La guerra in Siria è un conflitto che si gioca su diversi piani, e forse è per questa ragione che risulta impresa ardua trovare una soluzione politica minimamente condivisa e che apra a una fase costituente: tanti e troppi sono i soggetti in campo che aspirano ancora ad una vittoria «totale» e all’eliminazione politica se non fisica dei rivali. Da un lato, la condanna semplificatoria dei «terroristi» e del «complotto straniero» da parte del regime appiattisce una realtà ben più complessa in cui, oltre alle ingerenze straniere e ai jihadisti giunti da tutto il mondo, rimane forte l’elemento «popolare» delle rivolte. Dall’altro lato, le rivendicazioni di libertà, dignità e cittadinanza (ossia di costruzione di una Siria «nuova» e democratica) si sono appiattite sullo slogan della «caduta del regime» a causa della militarizzazione del conflitto politico, ponendo così in secondo piano i temi della libertà e della giustizia e finendo tra le braccia di formazioni e sponsor che tutto sono tranne che «democratici»[2].

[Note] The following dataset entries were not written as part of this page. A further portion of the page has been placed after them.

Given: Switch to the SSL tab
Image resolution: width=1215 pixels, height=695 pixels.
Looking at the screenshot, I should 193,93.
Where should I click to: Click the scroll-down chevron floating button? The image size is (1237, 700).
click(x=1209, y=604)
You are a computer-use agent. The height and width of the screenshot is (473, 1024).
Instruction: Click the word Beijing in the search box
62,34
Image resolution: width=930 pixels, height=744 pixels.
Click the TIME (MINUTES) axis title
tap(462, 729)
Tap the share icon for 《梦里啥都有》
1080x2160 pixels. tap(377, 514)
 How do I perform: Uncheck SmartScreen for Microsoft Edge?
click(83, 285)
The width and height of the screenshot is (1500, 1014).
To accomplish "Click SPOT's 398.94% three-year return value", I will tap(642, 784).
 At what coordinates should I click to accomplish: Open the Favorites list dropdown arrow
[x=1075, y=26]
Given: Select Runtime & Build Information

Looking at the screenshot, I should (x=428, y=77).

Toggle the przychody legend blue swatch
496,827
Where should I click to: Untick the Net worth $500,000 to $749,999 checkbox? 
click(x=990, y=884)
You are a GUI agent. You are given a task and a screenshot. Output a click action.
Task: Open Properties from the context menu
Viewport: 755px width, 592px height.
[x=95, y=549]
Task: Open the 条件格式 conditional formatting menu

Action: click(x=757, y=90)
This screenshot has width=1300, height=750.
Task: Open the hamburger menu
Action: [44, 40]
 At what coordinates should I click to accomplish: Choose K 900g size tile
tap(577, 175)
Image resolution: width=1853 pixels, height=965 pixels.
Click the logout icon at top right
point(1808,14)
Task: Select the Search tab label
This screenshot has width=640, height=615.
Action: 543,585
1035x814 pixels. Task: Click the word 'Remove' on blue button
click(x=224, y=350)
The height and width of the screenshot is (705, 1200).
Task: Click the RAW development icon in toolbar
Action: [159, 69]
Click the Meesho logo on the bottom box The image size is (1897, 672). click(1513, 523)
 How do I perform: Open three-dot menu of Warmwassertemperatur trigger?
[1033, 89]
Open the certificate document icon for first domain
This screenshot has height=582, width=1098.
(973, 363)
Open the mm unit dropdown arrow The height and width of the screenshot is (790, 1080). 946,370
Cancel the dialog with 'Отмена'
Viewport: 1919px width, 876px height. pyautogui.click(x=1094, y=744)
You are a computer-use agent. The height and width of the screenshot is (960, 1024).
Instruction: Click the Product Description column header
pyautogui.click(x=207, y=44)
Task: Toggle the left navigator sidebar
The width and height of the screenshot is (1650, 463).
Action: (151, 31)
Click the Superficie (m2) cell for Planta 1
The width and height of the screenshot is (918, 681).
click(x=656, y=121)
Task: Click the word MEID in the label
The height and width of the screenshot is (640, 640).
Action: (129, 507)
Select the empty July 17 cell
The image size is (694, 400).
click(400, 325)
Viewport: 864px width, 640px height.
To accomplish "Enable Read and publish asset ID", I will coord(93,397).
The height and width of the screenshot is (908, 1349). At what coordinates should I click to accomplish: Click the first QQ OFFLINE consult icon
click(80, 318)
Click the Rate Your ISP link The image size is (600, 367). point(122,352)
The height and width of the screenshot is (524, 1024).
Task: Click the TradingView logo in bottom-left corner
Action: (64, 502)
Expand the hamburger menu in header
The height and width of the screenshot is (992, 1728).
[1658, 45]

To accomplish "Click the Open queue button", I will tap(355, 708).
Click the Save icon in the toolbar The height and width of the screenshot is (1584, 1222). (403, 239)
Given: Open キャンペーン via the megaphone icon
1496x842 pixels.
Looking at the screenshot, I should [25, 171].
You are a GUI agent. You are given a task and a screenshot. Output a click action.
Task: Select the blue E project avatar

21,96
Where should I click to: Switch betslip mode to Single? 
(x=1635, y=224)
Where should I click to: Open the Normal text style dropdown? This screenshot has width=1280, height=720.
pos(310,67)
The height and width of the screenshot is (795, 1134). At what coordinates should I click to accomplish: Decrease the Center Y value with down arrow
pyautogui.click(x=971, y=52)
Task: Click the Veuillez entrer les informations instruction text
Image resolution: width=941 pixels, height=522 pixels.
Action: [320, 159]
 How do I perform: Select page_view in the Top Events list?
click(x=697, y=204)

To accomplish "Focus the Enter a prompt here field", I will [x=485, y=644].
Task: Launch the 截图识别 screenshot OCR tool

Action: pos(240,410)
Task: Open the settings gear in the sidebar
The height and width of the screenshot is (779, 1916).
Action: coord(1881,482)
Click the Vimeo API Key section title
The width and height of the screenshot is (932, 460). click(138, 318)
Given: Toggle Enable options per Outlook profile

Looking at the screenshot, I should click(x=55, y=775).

Intanto, la guerra in Siria non smentisce la prassi moderna per cui sono i civili a patire il grosso delle perdite e delle sofferenze: le stime più recenti parlano di oltre due milioni di rifugiati all’estero e di quasi sette milioni di persone costrette ad abbandonare le loro case; oltre 110mila sono le vittime accertate; le relazioni tra comunità religiose e confessionali si sono deteriorate in modo simile a quanto avvenuto in Iraq o nel Libano della guerra civile; le infrastrutture e i servizi pubblici sono ridotti al minimo facilitando la ricomparsa e la diffusione di malattie infettive ormai debellate da tempo; eccezione fatta per il contrabbando e il traffico di persone e armi, le attività economiche sono ridotte all’essenziale. Tutte ragioni che sono largamente sufficienti a sostenere quelle iniziative volte a porre termine immediato alle ostilità e soprattutto a riportare il conflitto nelle sue dimensioni politiche, sociali e anche istituzionali nelle quali le forze democratiche possano tornare a far sentire la propria voce.

Sia all’interno del Paese sia all’esterno, le forze che dopo oltre due anni sperano ancora di ottenere la vittoria assoluta o giocano la strategia del logoramento portano la responsabilità umana e politica della tragedia siriana. Per questi tornano qui in mente le parole degli Assalti Frontali, nella canzone Baghdad 1.9.9.1: come fosse un fatto normale quotidiano, lontano vicino e poi così lontano, finché i morti saranno solo i «loro» morti. Porre precondizioni su chi possa o meno partecipare ai colloqui di pace di «Ginevra II» equivale oggi a prolungare la guerra, le cui conseguenze sono patite anzitutto dai civili inermi.

 


[1] Si legga e in particolare l’ottimo articolo di Eugenio Dacrema, La Siria e l’accordo sulle armi chimiche: chi vince e chi perde, 25 settembre 2013, e le analisi presenti sul dossier Siria: verso l’azione militare? del 29 agosto, a cura dell’Istituto Studi di Politica Internazionale (ISPI)

[2] Si confrontino le posizioni degli oppositori Bassma Kodmani e Felix Legrand in Empowering the democratic resistance in Syria, Arab Reform Briefs, Settembre 2013, Arab Reform Initiative, e quelle minoritarie ma comunque interessanti di Michel Kilo, Syrian Revolution Should Emphasize Freedom, Assafir, 23 settembre, 2013.